Anne Hathaway said that she’s going to stop drinking alcohol for the next 18 years while she raises her child. Which doesn’t seem like a big deal at first, then you realize at some point she’ll be reading reviews of ‘The Princess Diaries 3′.

A petition is circulating to get Maroon 5 to cancel their Super Bowl halftime show in support of NFL players’ right to protest, and also because it’s Maroon 5.

Carnival Cruise Lines announced that they’ll be offering the first ocean liner with an on-board roller coaster. The coaster will allow Carnival passengers who manage to avoid rampant norovirus to also get seasick.

John Travolta, in an interview with Us Weekly, credited the Church of Scientology with helping him through the unexpected death of his son 10 years ago – calling it some of the best money he’s ever spent.

YouTube says it will recommend fewer videos that spread political misinformation and conspiracy theories.

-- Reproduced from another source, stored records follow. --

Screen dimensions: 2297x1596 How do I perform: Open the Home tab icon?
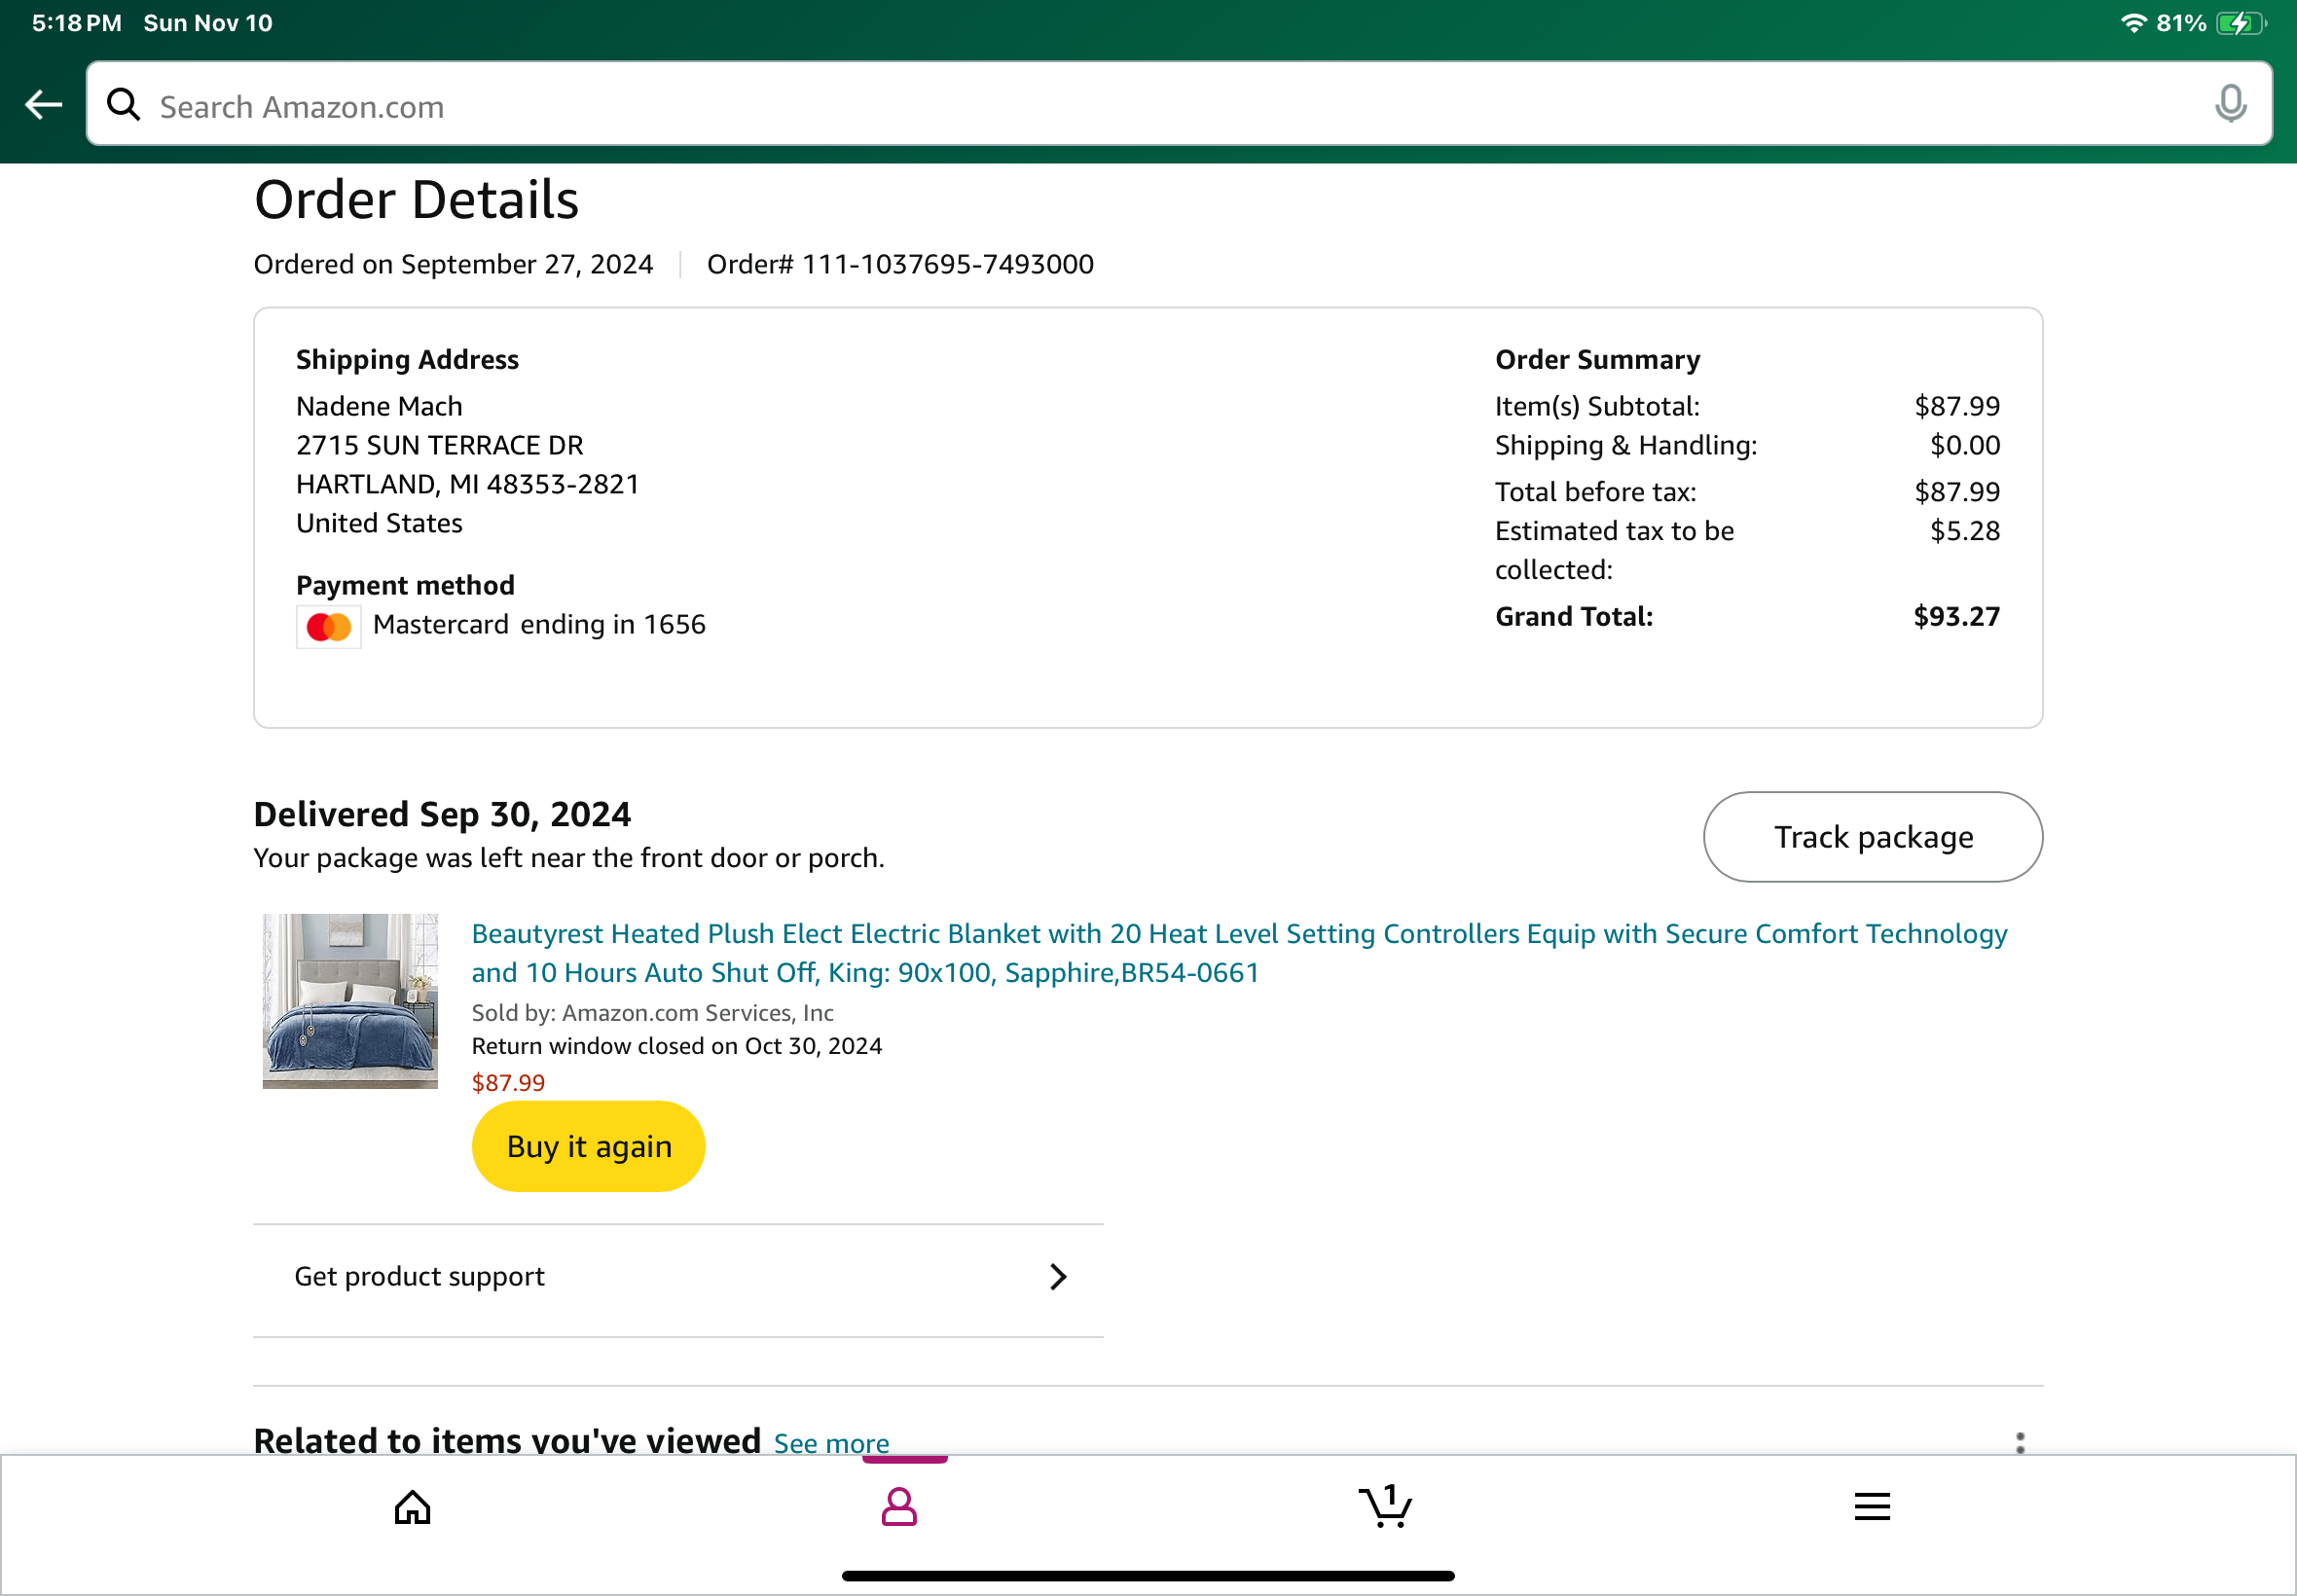[412, 1507]
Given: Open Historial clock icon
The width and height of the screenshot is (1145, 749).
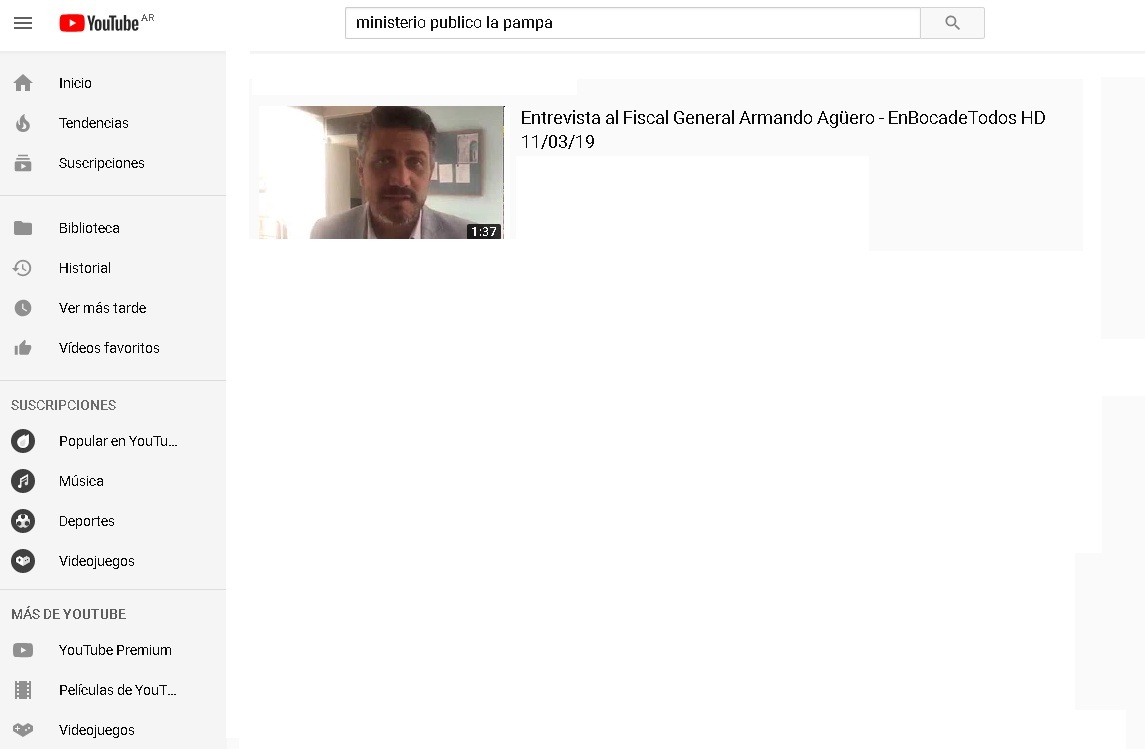Looking at the screenshot, I should point(23,268).
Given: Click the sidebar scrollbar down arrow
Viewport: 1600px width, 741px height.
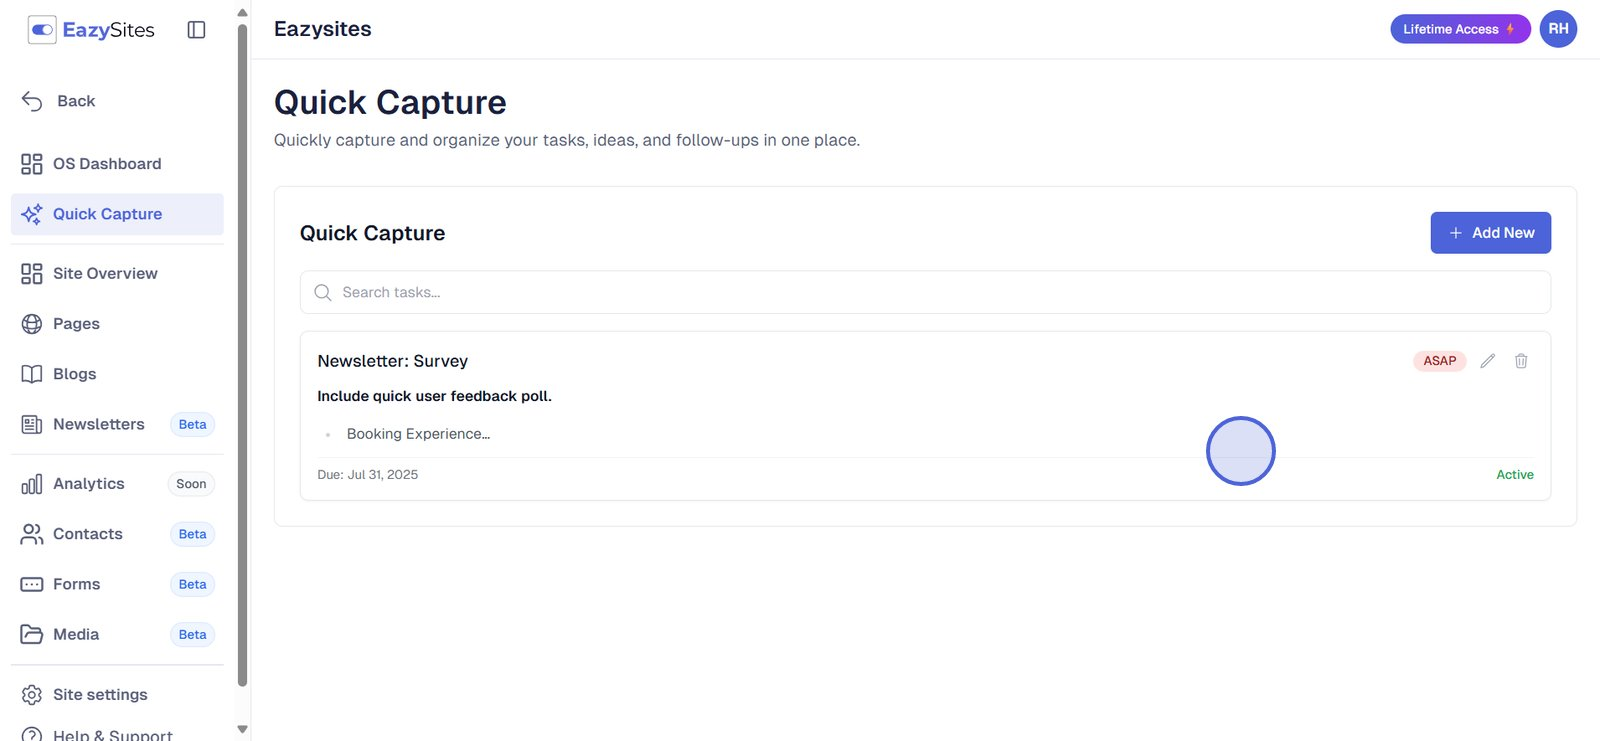Looking at the screenshot, I should coord(242,729).
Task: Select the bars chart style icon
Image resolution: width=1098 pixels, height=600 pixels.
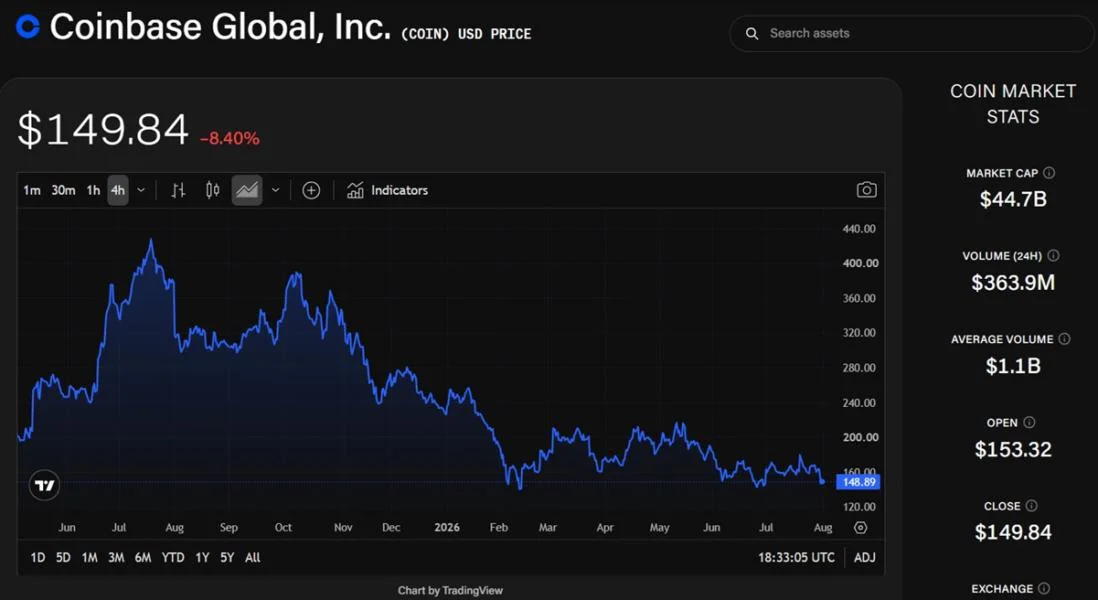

Coming on the heels of their recently-announced ban of dangerous prank videos, people are justifiably questioning what’s left to watch.

Nike announced a deal to become Major League Baseball’s official uniform and footwear supplier starting in 2020. They asked for a one-year delay to allow time to find baseball players to kneel on the dugout steps during the National Anthem.

Ben Affleck was photographed leaving a dentist’s office with his mouth packed so full of cotton he couldn’t close it. He then checked into rehab for novocaine addiction.

Billionaire Michael Bloomberg used a speech in Virginia to liken Donald Trump to Freddy Krueger, adding that “instead of ..Nightmare on Elm Street, we’ve got Trump and the Nightmare on 1600 Pennsylvania Avenue”. Critics were swift to point out the flaw, in that Freddy Krueger was actually pretty good at his job.

The air traffic controllers union says that flight delays at Laguardia, Newark & Philadelphia airports are a direct result of the government shutdown. While the baggage handlers union at Philadelphia’s airport say flight delays are hindering their ability to lose and steal luggage.

FBI agents stormed the Florida home of Roger Stone before dawn, arresting him on charges stemming from the Mueller investigation. A confused, agitated Stone appeared at his front door in pajamas, telling the middle-aged men that brunch didn’t start for five more hours.